Objectif : atteindre le million de puces produites par jour

La spin-off du CNRS est désormais sur le point de passer de la théorie à la pratique, avec l'industrialisation de sa technologie attendue pour 2024. Objectif : transformer l'essai des premiers volumes, estimés à 1 000 unités, à près d'un million par jour d'ici le 2e trimestre 2023, tout en finalisant ses preuves de concepts en lien avec différentes applications industrielles.

Pour cela, BeFC a déjà démarré les travaux de sa première ligne de production, qui s'apprête à s'agrandir, d'ici la fin de l'année, pour atteindre les 1 000 m2 sur son site de Villard-Bonnot, en banlieue grenobloise.

Bien qu'elle ne communique pas encore les noms de ses futurs clients, avec lesquels elle codéveloppe déjà ses premiers produits, BeFC confirme néanmoins qu'elle vise trois principaux marchés : le packaging et la logistique, le healthcare, ainsi que le milieu industriel.

« L'une des applications les plus avancées est celle du suivi de colis à destination des transporteurs comme des acteurs du e-commerce, où notre tag digital pourrait permettre de regrouper des informations et données comme la température, l'humidité, la luminosité, etc. présentes lors du voyage et de les récupérer sur une plateforme en ligne pour améliorer la traçabilité des colis », affirme Marie Berthuel, manager produit et cofondatrice de BeFC. Avec, en moyenne, une autonomie actuelle pouvant aller de quelques jours à quelques semaines, voire quelques mois. « Tout dépend du contexte d'application : la durée de vie de notre biopile dans un test de grossesse peut être de 5 à 10 minutes pour une utilisation rapide, et de 2 à 3 semaines pour un packaging connecté, allant même jusqu'à un mois en fonction des utilisations, dépendamment de si le signal doit être envoyé tous les jours ou tous les deux jours », rappelait déjà Jules Hammond.
--------
* _PROBLÈME À RÉSOUDRE_
Reproduisez mot pour mot le passage de l'article sur BeFC qui va de « La spin-off du » jusqu'à « différentes applications industrielles. ».
--------
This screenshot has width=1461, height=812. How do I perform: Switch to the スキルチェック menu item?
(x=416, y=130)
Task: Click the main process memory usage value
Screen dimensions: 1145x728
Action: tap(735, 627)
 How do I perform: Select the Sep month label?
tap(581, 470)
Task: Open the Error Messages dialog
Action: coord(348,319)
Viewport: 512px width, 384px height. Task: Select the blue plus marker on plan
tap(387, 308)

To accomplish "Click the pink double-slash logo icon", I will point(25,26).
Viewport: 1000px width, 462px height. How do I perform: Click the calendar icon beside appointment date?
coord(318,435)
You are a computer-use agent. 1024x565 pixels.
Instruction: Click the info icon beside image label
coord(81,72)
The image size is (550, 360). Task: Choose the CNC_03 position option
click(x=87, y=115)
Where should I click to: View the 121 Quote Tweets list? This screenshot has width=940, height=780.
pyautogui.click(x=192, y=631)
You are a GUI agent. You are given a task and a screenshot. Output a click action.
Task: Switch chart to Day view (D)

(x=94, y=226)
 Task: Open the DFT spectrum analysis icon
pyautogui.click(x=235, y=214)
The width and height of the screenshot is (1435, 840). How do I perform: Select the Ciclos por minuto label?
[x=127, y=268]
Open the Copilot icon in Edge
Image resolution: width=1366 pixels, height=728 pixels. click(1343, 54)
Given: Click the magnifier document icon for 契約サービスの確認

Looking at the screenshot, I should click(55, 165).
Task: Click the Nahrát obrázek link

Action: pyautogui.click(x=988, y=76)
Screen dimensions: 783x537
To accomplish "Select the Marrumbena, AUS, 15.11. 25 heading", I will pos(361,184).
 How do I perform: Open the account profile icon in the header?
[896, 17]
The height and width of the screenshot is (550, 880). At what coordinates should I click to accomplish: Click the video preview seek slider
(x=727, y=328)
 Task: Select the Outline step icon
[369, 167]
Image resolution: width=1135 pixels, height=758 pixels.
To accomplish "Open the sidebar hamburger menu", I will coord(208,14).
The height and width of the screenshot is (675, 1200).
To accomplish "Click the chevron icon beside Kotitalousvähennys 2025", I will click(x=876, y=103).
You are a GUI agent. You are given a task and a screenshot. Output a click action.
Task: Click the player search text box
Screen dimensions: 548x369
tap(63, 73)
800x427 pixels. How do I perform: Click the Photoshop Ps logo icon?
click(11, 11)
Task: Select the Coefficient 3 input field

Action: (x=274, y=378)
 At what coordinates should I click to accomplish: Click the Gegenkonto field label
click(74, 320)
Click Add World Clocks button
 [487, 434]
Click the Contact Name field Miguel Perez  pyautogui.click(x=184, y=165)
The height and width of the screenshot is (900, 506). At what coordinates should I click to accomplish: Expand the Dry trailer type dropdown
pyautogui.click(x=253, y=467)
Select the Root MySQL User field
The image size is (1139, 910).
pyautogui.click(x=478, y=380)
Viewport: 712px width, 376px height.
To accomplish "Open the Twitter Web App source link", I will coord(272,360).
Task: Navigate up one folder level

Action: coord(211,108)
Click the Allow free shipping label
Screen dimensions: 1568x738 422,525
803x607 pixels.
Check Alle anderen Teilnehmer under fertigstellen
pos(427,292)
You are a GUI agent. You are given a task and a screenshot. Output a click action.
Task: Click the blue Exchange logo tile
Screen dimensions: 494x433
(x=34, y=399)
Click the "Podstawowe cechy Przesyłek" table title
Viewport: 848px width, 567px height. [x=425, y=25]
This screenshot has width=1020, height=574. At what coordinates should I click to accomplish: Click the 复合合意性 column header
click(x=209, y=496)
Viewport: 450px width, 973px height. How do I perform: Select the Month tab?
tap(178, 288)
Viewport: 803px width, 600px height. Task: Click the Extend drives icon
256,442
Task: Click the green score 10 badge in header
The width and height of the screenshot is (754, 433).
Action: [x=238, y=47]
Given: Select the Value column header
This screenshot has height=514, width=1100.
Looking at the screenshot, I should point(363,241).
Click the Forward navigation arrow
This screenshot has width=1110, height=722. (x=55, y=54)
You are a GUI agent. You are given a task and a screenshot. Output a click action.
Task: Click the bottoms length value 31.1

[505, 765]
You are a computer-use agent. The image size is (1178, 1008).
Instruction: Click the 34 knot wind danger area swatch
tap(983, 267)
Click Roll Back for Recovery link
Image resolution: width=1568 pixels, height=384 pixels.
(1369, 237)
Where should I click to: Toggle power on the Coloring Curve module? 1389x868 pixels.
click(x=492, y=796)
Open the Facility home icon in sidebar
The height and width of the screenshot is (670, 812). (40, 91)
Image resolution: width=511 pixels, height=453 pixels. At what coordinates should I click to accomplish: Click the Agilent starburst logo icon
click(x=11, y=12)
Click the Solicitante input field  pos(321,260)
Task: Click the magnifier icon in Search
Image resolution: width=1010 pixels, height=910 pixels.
--------
* _RÉSULTAT ATTENDU_
La spin-off du CNRS est désormais sur le point de passer de la théorie à la pratique, avec l'industrialisation de sa technologie attendue pour 2024. Objectif : transformer l'essai des premiers volumes, estimés à 1 000 unités, à près d'un million par jour d'ici le 2e trimestre 2023, tout en finalisant ses preuves de concepts en lien avec différentes applications industrielles.